To do: Select and copy out every line in the records containing "will".

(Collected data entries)
=== Section Start ===
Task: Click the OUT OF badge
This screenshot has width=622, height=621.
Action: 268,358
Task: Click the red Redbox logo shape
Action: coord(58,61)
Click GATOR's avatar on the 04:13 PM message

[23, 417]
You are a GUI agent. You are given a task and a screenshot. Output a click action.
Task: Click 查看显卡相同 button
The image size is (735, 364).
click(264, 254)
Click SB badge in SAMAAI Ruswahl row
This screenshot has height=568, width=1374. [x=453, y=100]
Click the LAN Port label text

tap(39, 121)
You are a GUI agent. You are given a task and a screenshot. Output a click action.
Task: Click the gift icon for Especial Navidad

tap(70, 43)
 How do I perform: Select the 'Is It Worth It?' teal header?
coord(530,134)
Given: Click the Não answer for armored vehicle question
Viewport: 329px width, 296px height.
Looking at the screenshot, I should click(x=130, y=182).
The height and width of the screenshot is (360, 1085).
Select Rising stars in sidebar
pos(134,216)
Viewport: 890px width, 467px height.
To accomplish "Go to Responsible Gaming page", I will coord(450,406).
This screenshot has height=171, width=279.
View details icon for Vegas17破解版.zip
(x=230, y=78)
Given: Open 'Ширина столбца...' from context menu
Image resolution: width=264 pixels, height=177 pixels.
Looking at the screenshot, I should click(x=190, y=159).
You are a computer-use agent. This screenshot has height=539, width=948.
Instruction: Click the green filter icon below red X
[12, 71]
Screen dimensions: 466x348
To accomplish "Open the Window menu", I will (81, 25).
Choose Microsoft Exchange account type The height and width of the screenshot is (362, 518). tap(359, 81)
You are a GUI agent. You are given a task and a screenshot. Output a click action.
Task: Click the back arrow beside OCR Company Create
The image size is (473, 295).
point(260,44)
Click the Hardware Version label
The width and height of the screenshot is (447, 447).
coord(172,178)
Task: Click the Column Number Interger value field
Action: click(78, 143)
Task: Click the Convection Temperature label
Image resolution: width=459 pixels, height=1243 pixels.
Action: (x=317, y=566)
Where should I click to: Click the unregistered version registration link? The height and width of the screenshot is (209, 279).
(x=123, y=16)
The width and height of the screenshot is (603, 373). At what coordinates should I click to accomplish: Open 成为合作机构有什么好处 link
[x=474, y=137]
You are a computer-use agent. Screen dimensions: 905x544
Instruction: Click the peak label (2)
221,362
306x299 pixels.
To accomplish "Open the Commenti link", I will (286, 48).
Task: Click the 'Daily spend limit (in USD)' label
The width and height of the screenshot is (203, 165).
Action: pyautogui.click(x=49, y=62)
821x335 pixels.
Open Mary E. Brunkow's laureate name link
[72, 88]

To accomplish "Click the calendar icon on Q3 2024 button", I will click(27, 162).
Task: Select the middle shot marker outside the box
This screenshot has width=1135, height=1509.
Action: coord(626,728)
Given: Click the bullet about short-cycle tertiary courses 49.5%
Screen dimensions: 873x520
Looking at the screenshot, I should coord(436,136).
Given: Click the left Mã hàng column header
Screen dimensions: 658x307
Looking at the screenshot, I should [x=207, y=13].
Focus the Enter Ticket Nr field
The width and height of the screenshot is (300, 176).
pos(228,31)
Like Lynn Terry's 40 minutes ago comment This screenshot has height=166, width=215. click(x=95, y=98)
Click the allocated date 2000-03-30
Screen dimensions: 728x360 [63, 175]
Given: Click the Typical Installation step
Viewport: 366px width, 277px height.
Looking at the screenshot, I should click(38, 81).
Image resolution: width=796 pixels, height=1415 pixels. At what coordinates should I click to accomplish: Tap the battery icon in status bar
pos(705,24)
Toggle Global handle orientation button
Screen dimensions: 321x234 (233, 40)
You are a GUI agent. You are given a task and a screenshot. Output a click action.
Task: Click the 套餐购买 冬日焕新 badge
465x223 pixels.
=== Section End ===
Answer for this exercise:
To accomplish "Go to Responsible Gaming page", I will coord(450,406).
To accomplish "Open the Window menu", I will (81, 25).
To accomplish "Open the Commenti link", I will (286, 48).
To accomplish "Click the calendar icon on Q3 2024 button", I will click(27, 162).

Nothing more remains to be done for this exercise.